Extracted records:
* * *

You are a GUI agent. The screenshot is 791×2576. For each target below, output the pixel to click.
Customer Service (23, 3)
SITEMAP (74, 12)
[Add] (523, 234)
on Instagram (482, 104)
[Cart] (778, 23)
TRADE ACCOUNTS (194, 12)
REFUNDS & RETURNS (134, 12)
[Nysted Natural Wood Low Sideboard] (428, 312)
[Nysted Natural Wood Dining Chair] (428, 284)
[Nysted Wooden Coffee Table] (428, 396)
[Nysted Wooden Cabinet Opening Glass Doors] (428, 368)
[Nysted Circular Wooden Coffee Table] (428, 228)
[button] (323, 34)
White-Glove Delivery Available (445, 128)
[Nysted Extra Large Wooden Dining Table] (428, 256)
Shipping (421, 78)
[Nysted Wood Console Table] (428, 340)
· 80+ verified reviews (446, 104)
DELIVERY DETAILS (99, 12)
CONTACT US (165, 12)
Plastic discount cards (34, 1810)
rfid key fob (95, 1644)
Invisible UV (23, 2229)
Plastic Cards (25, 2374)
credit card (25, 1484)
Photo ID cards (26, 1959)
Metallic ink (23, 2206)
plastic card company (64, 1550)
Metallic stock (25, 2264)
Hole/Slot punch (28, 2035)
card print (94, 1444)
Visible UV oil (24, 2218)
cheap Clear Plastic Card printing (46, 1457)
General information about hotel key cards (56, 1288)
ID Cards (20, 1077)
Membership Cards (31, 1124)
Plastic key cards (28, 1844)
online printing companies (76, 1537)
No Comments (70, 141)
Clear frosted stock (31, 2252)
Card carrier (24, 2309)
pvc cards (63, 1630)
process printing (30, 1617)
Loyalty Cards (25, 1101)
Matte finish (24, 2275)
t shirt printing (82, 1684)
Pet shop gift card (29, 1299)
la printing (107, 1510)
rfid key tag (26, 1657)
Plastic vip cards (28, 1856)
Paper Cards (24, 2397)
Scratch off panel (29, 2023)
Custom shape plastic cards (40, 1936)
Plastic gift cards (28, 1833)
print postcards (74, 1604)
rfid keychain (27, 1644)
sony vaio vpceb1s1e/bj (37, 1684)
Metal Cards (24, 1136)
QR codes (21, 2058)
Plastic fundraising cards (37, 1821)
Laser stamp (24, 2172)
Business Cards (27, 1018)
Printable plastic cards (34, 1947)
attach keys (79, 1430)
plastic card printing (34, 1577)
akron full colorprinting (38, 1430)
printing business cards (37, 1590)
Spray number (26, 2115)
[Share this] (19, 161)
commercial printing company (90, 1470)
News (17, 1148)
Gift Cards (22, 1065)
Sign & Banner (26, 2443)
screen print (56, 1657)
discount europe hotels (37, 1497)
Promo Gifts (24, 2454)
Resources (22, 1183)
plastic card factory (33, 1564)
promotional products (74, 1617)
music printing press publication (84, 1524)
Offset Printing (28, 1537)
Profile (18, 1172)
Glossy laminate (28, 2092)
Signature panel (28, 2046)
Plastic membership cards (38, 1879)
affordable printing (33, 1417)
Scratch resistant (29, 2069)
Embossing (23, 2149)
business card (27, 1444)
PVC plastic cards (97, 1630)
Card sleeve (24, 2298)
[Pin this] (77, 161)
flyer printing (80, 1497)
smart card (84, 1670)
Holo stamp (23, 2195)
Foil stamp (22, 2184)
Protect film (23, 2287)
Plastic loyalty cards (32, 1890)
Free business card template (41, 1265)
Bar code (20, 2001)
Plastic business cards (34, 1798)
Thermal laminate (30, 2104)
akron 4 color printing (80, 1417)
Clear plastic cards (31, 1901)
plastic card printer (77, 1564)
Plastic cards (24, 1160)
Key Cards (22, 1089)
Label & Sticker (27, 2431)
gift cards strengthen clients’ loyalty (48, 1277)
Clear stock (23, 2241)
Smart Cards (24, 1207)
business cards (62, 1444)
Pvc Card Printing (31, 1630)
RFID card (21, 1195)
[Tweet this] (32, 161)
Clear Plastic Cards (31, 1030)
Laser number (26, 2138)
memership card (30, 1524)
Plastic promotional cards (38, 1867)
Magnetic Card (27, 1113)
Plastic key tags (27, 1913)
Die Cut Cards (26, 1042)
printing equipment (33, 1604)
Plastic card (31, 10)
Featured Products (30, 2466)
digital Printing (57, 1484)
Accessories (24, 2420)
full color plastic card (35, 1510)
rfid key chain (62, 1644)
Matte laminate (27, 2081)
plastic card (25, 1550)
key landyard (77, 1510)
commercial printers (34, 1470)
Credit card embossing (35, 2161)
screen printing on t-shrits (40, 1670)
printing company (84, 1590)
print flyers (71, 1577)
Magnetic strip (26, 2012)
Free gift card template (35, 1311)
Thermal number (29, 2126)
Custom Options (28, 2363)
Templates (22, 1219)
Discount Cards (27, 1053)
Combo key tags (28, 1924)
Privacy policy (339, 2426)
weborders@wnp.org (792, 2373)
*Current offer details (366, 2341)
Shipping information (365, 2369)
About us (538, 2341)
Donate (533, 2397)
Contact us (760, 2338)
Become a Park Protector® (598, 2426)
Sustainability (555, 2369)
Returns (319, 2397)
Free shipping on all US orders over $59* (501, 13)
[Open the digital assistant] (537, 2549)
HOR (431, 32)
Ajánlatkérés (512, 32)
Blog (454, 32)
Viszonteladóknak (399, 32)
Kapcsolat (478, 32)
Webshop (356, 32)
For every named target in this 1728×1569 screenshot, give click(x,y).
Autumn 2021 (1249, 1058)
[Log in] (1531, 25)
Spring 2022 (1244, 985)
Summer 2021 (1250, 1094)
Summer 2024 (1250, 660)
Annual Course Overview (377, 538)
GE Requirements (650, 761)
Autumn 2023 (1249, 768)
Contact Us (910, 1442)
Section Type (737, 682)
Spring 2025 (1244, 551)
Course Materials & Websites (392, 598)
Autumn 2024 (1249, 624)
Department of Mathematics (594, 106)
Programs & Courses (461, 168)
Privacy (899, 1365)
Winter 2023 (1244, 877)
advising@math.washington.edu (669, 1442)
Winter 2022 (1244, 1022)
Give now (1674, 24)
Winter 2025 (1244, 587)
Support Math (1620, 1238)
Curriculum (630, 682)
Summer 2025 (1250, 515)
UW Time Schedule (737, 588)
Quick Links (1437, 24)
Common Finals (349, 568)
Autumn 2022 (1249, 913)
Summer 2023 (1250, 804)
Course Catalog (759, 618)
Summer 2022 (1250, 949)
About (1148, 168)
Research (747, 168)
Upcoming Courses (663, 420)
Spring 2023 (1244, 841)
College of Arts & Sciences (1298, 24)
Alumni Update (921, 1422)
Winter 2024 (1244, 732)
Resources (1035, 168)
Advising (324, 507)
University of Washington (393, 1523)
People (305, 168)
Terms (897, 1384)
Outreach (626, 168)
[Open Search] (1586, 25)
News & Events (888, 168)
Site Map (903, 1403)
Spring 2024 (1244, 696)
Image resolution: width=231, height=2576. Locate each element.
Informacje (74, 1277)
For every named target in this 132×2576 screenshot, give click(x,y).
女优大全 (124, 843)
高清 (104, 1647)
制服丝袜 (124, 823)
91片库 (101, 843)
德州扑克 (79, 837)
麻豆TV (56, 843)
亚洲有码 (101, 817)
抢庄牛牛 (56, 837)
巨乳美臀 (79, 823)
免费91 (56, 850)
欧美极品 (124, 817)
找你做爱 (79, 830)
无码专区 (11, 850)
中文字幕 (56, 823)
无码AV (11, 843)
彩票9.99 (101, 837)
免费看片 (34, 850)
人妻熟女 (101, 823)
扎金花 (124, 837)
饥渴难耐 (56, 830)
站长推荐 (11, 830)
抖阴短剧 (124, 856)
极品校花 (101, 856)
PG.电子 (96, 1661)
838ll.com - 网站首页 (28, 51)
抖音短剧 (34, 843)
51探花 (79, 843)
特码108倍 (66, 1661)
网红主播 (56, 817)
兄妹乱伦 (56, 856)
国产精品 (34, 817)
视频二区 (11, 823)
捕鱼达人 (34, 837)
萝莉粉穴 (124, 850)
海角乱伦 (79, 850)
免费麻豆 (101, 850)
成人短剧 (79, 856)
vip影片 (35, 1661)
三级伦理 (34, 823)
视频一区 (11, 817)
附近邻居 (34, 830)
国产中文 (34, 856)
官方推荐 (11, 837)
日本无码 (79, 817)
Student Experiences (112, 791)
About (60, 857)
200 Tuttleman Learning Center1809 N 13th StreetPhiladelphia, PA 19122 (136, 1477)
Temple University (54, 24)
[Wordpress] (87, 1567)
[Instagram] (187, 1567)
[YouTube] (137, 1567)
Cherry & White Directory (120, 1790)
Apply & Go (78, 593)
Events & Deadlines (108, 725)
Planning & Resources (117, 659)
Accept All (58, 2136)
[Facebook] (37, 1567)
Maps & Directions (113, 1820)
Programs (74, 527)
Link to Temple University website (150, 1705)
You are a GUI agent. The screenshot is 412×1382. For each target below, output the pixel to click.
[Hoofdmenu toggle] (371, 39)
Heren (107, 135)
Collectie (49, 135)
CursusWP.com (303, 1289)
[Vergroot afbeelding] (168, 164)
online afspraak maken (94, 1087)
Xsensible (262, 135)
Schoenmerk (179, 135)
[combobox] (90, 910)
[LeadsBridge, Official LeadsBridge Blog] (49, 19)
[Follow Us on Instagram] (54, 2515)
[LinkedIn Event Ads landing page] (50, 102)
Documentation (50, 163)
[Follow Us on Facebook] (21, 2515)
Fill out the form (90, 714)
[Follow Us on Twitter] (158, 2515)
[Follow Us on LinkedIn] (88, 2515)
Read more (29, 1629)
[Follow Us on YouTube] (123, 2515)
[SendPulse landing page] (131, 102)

* * *

YOUR GOAL:
Repeat the entries above verbatim, but only from the line that has "SITEMAP (74, 12)" down to the line that has "QR codes (21, 2058)", inclusive.

TASK RESULT:
SITEMAP (74, 12)
[Add] (523, 234)
on Instagram (482, 104)
[Cart] (778, 23)
TRADE ACCOUNTS (194, 12)
REFUNDS & RETURNS (134, 12)
[Nysted Natural Wood Low Sideboard] (428, 312)
[Nysted Natural Wood Dining Chair] (428, 284)
[Nysted Wooden Coffee Table] (428, 396)
[Nysted Wooden Cabinet Opening Glass Doors] (428, 368)
[Nysted Circular Wooden Coffee Table] (428, 228)
[button] (323, 34)
White-Glove Delivery Available (445, 128)
[Nysted Extra Large Wooden Dining Table] (428, 256)
Shipping (421, 78)
[Nysted Wood Console Table] (428, 340)
· 80+ verified reviews (446, 104)
DELIVERY DETAILS (99, 12)
CONTACT US (165, 12)
Plastic discount cards (34, 1810)
rfid key fob (95, 1644)
Invisible UV (23, 2229)
Plastic Cards (25, 2374)
credit card (25, 1484)
Photo ID cards (26, 1959)
Metallic ink (23, 2206)
plastic card company (64, 1550)
Metallic stock (25, 2264)
Hole/Slot punch (28, 2035)
card print (94, 1444)
Visible UV oil (24, 2218)
cheap Clear Plastic Card printing (46, 1457)
General information about hotel key cards (56, 1288)
ID Cards (20, 1077)
Membership Cards (31, 1124)
Plastic key cards (28, 1844)
online printing companies (76, 1537)
No Comments (70, 141)
Clear frosted stock (31, 2252)
Card carrier (24, 2309)
pvc cards (63, 1630)
process printing (30, 1617)
Loyalty Cards (25, 1101)
Matte finish (24, 2275)
t shirt printing (82, 1684)
Pet shop gift card (29, 1299)
la printing (107, 1510)
rfid key tag (26, 1657)
Plastic vip cards (28, 1856)
Paper Cards (24, 2397)
Scratch off panel (29, 2023)
Custom shape plastic cards (40, 1936)
Plastic gift cards (28, 1833)
print postcards (74, 1604)
rfid keychain (27, 1644)
sony vaio vpceb1s1e/bj (37, 1684)
Metal Cards (24, 1136)
QR codes (21, 2058)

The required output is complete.